─── DATASET ───

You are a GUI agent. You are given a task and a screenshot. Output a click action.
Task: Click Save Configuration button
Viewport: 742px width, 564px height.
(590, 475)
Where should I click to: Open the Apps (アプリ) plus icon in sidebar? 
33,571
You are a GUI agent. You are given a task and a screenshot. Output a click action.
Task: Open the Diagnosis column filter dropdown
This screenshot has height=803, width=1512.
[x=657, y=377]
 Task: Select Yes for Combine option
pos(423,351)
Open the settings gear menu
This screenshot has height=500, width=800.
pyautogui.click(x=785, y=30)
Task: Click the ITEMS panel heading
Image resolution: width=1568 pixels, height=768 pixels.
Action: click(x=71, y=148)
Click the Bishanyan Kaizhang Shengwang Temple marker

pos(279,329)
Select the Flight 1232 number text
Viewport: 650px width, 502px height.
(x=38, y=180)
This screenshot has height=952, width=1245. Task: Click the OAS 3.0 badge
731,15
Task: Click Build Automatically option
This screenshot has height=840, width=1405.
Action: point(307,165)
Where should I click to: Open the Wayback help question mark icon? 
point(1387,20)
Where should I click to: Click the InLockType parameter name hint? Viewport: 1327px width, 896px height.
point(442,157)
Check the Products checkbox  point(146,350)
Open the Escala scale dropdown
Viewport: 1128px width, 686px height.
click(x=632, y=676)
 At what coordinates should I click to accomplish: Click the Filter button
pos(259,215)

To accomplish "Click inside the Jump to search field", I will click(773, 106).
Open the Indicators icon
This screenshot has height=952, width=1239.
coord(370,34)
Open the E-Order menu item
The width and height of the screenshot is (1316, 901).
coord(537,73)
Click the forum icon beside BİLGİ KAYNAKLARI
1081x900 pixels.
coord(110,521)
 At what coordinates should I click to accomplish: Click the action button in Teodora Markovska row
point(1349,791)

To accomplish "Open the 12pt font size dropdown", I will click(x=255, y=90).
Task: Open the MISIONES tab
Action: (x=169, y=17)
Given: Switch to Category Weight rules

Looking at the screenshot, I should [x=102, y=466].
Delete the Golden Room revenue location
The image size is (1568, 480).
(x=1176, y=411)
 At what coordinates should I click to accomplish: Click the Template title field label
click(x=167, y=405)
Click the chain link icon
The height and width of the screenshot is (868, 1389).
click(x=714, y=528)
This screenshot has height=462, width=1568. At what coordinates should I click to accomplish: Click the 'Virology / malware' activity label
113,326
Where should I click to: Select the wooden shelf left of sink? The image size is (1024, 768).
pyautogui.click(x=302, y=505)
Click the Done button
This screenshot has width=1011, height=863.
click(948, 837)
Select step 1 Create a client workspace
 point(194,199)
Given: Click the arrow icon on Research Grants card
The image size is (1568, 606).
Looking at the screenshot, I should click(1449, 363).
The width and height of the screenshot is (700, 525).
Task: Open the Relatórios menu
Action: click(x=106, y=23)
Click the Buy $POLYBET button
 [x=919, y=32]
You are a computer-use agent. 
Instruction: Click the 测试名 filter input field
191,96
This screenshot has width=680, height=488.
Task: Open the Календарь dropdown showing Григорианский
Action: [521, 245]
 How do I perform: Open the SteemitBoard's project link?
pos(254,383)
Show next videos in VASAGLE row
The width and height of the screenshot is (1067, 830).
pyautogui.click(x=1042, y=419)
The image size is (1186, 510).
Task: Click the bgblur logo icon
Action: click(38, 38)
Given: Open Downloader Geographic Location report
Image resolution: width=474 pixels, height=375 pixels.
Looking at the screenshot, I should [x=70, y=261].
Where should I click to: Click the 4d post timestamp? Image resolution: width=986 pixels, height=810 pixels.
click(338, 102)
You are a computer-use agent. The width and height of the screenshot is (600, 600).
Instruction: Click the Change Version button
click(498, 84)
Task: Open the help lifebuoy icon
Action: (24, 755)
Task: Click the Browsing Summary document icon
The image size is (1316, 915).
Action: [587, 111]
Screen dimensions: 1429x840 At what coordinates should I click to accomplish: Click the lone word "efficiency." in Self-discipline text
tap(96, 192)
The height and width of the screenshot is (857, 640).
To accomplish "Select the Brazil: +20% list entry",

───

* **INSTRUCTION**
Rewrite the lines from the one containing "Click the chain link icon" through the one containing "[x=919, y=32]", putting "Finish" in place of "Done" and leaving everything else as it is.

* **WORKED ANSWER**
Click the chain link icon
The height and width of the screenshot is (868, 1389).
click(x=714, y=528)
This screenshot has height=462, width=1568. At what coordinates should I click to accomplish: Click the 'Virology / malware' activity label
113,326
Where should I click to: Select the wooden shelf left of sink? The image size is (1024, 768).
pyautogui.click(x=302, y=505)
Click the Finish button
This screenshot has width=1011, height=863.
click(948, 837)
Select step 1 Create a client workspace
 point(194,199)
Given: Click the arrow icon on Research Grants card
The image size is (1568, 606).
Looking at the screenshot, I should click(1449, 363).
The width and height of the screenshot is (700, 525).
Task: Open the Relatórios menu
Action: click(x=106, y=23)
Click the Buy $POLYBET button
 [x=919, y=32]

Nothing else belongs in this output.